アルビオンの2023年12月期決算は、販管費の抑制が奏功し、売上高が前期比3.7%増の542億円、営業利益が同15%増の39億円、純利益が同6.4%増の30億円だった。
小林章一アルビオン社長は、「20年度は創業以来16億円の営業赤字となり、23年前半まで体質改善に取り組んできた。広告費や販売促進費を大幅に縮小したほか、美容部員や熊谷工場における採用を見直すなど苦しい時期を過ごしてきた」と振り返る。現在も厳しい状況は続いており、「残念ながら外国人バイヤーによる『エレガンス』“ラ プードル”の売り上げを除くと年間で数億円の赤字になる状況だ。利益向上に向け今後しっかりと将来の検討、可能性を考えていきたい」と話す。
部門別では営業本部(国内)の売上高が同8.3%増だった。チャネル別は専門店が2.2%増、百貨店が17.9%増だった。ブランド別では「アルビオン(ALBION)」の売上高が同1.5%減、「イグニス(IGNIS)」が同7.1%増、「エレガンス(ELEGANCE)」が同30.1%増だった。カテゴリー別では、全体の構成比が半数以上を占めるスキンケアの売上高は同3.9%減、ベースメイクは同30%増、ポイントメイクは同9.9%増だった。ベースメイクカテゴリーは、コロナ禍前の19年比50%増で着地し、過去最高の売り上げを更新した。
国際事業部の売上高は同10.4%減だった。ブランド別の売上高は「アナ スイ コスメティックス(ANNA SUI COSMETICS)」が同32.5%増、「ポール & ジョー ボーテ(PAUL&JOE BEAUTE)」が同16.8%減、「アルビオン」と「エレガンス」合わせて同9.2%減だった。
「アナ スイ コスメティックス」は、“リング ルージュ”や“ローズ プレスト パウダー”などの新商品が寄与した。小林勇介・専務 国際事業本部 本部長は「数年前に百貨店を整理し、昨年はウェブとブティックを中心に販売したがオペレーションにも慣れた。しかし、『アナ スイ』はまだまだ市場で盛り上がるべきブランド。知名度は高いが悪く言えば目新しさがなく、新しいお客さまとの出会いが少なくなってきている」と、今年は新たな客をターゲットにファッションのセカンドライン「アナスイ エヌワイシー(ANNA SUI NYC)」と同様のネーミングのメイクパレットを10月に発売する予定。「これまでの世界観とは少しイメージを変え、より若いお客さまをターゲットにした商品を今後も販売していきたい」。並行して既存色は全て見直し、商品数も絞る計画だ。
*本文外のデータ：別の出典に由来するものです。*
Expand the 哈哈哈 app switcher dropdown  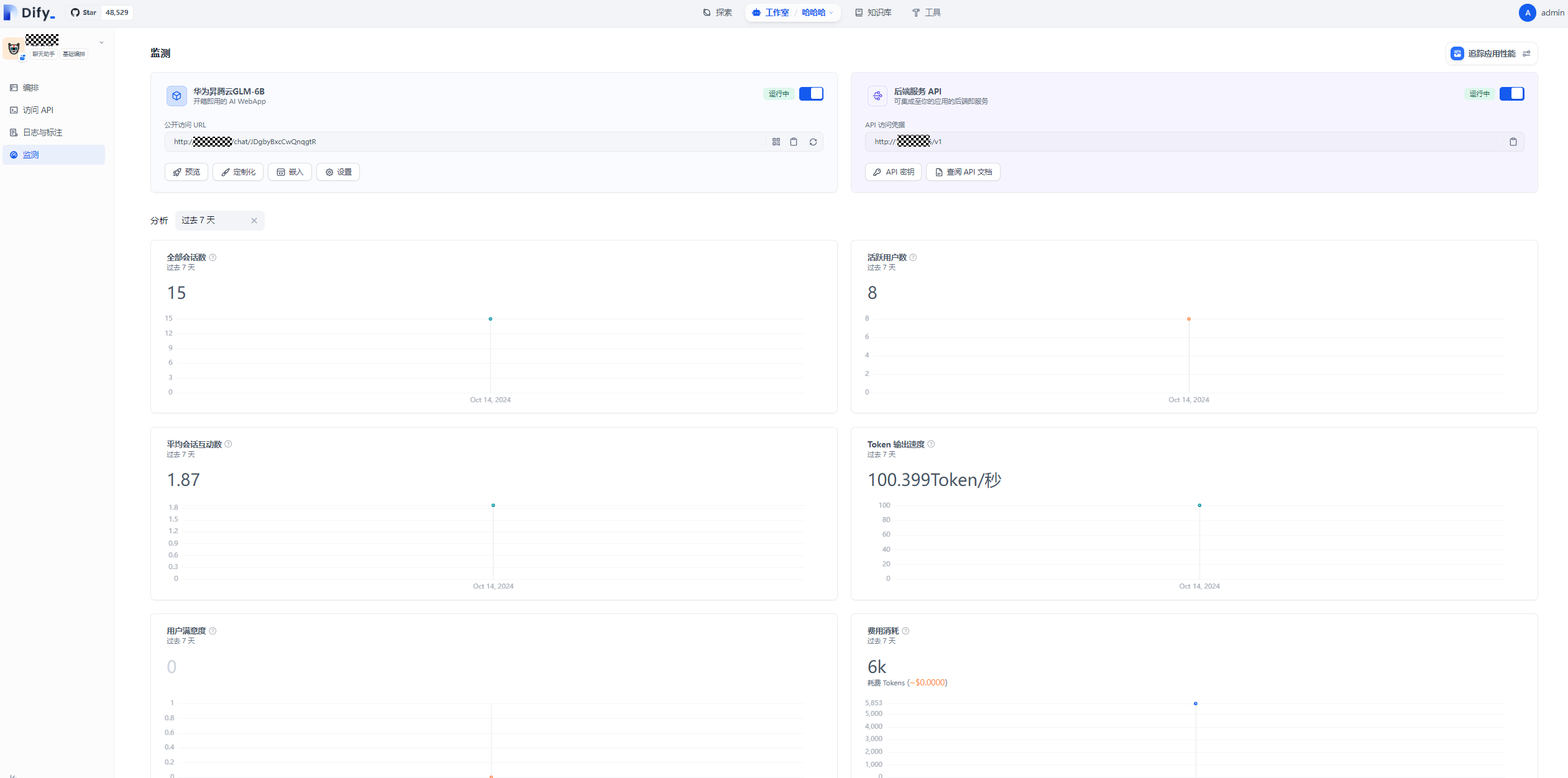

「ポール & ジョー ボーテ」は、化粧下地の競争激化が響き、これまで実績を押し上げてきた化粧下地“ファンデーション プライマー”が苦戦した。「プライマーはこれからも主力商品であるが、改めてプライマーの魅力について見直すことができた。個性をもっと生かしながら、積極的に新商品の計画やプロモーションを実施していく」と、9月に“モイスチュアライジング ファンデーション プライマー”のリニューアル発売を予定する。「『ポール & ジョー ボーテ』は決して“かわいい”だけのブランドではない。幅広い層のお客さまに向けて商品の魅力を丁寧にアピールしながら、ブランド全体を盛り上げていきたい」と述べる。
「アルビオン」は、日本国内免税店が20億円の売り上げ規模まで伸びたものの、中国市場や韓国市場の落ち込みをカバーするまでには至らなかった。「これから大切なのは各市場で『アルビオン』の知名度を高めることだ。国によって百貨店や直営店の出店も検討する。今年は韓国、香港、台湾、東南アジアなどをまわり、現地の人たちと一緒に戦略を考えていきたい」と話す。年内には「アルビオン」のグローバル商品をデビューさせる方針。なお、「アルビオン」を代表する化粧水“薬用スキンコンディショナー エッセンシャル(以下、スキコン)”は今年、誕生50周年を迎える。1年を通じて国内でイベント施策や限定キットなどアニバーサリー企画を用意し、タッチポイントを拡大しながら周年を盛り上げていく。
小林社長は「高級化粧品の商品開発は、過去の成功を忘れる、過去の成功を“壊す”ことが大切ではないかと思う。過去の成功に酔うことなく、今までの市場にないもの、業界の常識ではできないと思っていたものを作れるように挑戦を続けていきたい。生意気な言い方にはなるが、他の会社の皆さまがマネをしたくなるようなモノづくりをしていきたい」と力強く語った。